From my community networks I have a fair sense of where the outbreaks were already concentrated in western Sydney, and where the next threads were likely to lead; but it would be very much better if there were real data and real pathways to make it useable to the people who need it now.

Moreover, the cultural geography of Sydney masks many other issues where ethnicity and class intersect – rates of vaccination, especially among the elderly, are much higher in the east, much lower in the west, reflecting health literacy, economic resources, education and power. The west has a much younger population, who have been held back from being vaccinated by lack of the Pfizer injectable, and have been badly affected by the Government’s own-goal caused by the catastrophic collapse of confidence in AstraZeneca.

Extended families living in overcrowded housing are multiply disadvantaged. The west is much poorer than the east, so that survival is a much more day by day struggle. The west houses a much more extensive population of exposed people, often women – health and aged and disability care workers. The west feels, or at least the public voices of local leaders and people interviewed in the media indicate, that the region has been selected for draconian “punishment” in local government area sized concentration camps, while the east still wanders around enjoying the winter sunshine.

Over the past year there have been sporadic attempts by the media to uncover what is happening in terms of ethnic communities, but the stories have been unresolved and often wrong in detail. There are regular commentaries in the mainstream and professional media decrying the lack of clear strategies to ensure the safety and engagement of the so-called “multicultural communities”, yet most of these commentaries end also in a sense of an ongoing yet unresolved impasse. The situation remains complex as the data group of the CALD COVID advisory committee, under the persistent prompting of the Federation of Ethnic Communities Councils of Australia, has discovered in its endeavours to work through the morass of complications generated by multiple levels of responsibility, data collection, administrative shape-shifting and ethical constraints. As a participant in that process I am aware of just how complex it has turned out to be.

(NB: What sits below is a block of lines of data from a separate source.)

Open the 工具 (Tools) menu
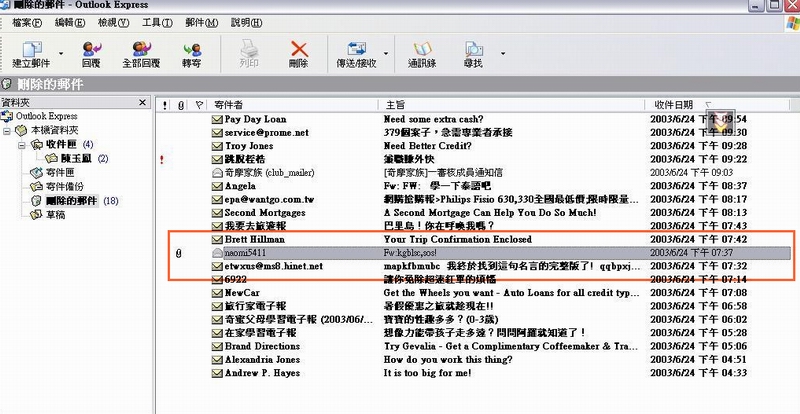The image size is (800, 414). click(x=155, y=22)
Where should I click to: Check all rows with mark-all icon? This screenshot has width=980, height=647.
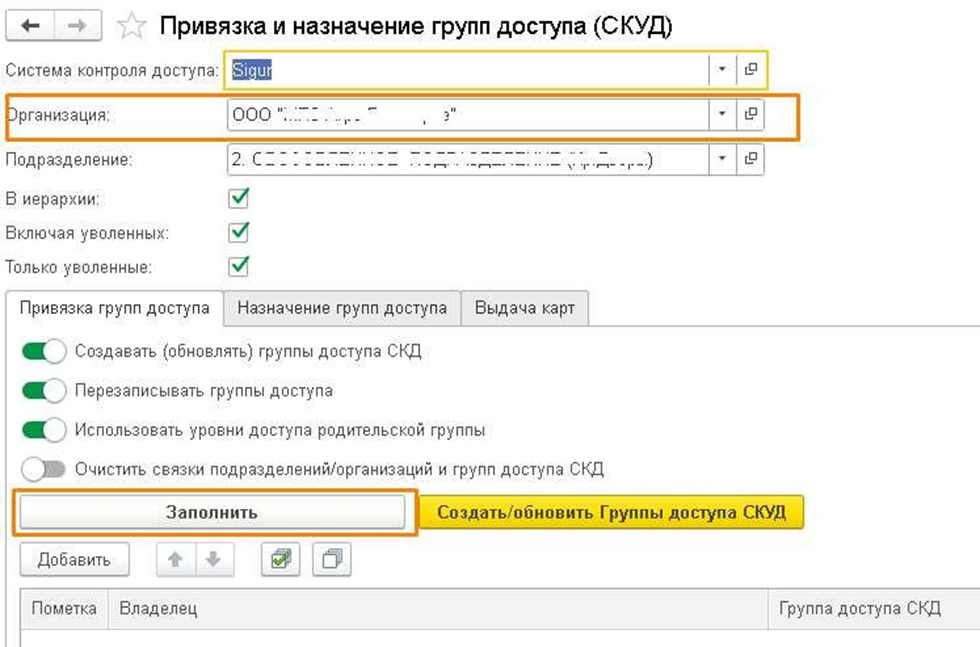pos(280,561)
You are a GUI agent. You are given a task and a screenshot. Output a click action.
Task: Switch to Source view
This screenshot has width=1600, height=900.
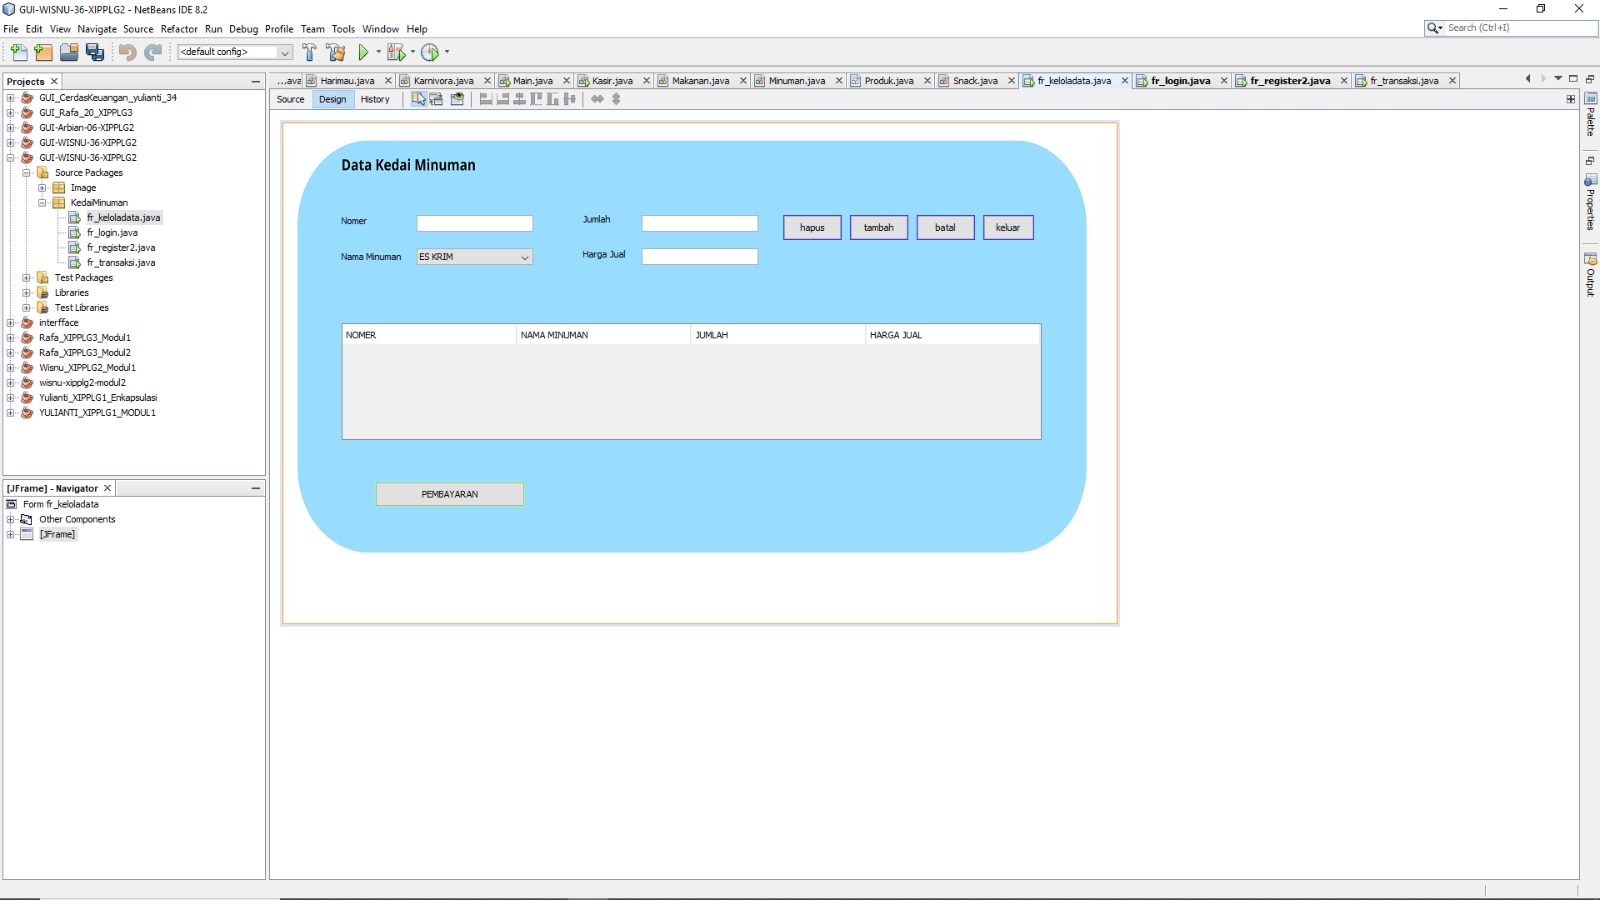(x=290, y=99)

As our society watches the virus manoeuvre through the gaping spaces in our chemical and social defences, a sort of rickety Maginot line being blitzkrieged by a flexible and fleet-footed foe, we need to realise we do have other social measures in our armoury that we have chosen, at least in NSW, not to use. If data is being collected about diversity through testing, then the collection has not occurred in a systematic and useable way; the data collected in the infection notifications arrive far too late to allow much to be done, as far as we can see. It really helps that, in order to message and support people effectively, there is a sense of the language, culture and local networks that will be most efficacious in making contact and ensuring uptake, while helping to better predict transmission pathways.

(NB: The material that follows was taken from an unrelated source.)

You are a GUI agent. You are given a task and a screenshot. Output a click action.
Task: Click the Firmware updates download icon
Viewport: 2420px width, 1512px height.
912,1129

The ethnic communities of our cities widely recognise that an effective vaccine may both protect individuals and families and allow normal life to re-emerge. Of course, some people hold out hope for their own country of origin’s panaceas (for instance, Sputnik or Sinovax), though the overwhelming majority now anxiously await the widespread distribution of Pfizer and its availability and ease of access. Unfortunately, the most significant victim thus far of the virus may well be trust in the political system to recognise realities and protect the population without regard to race, ethnicity, class or religion. That trust has to be rescued.

The take away from this story should be that much still can and should be done to identify where the virus is spreading, who has missed out on testing, and how we can most effectively get both the message and reality of the precautions and vaccine to people everywhere.  The testing process and the vaccination roll out are two arms of a composite strategy, which might be able to work together more effectively if both collect data on cultural and linguistic diversity. Together they could help to quash both the virus and the data hesitancy that continues.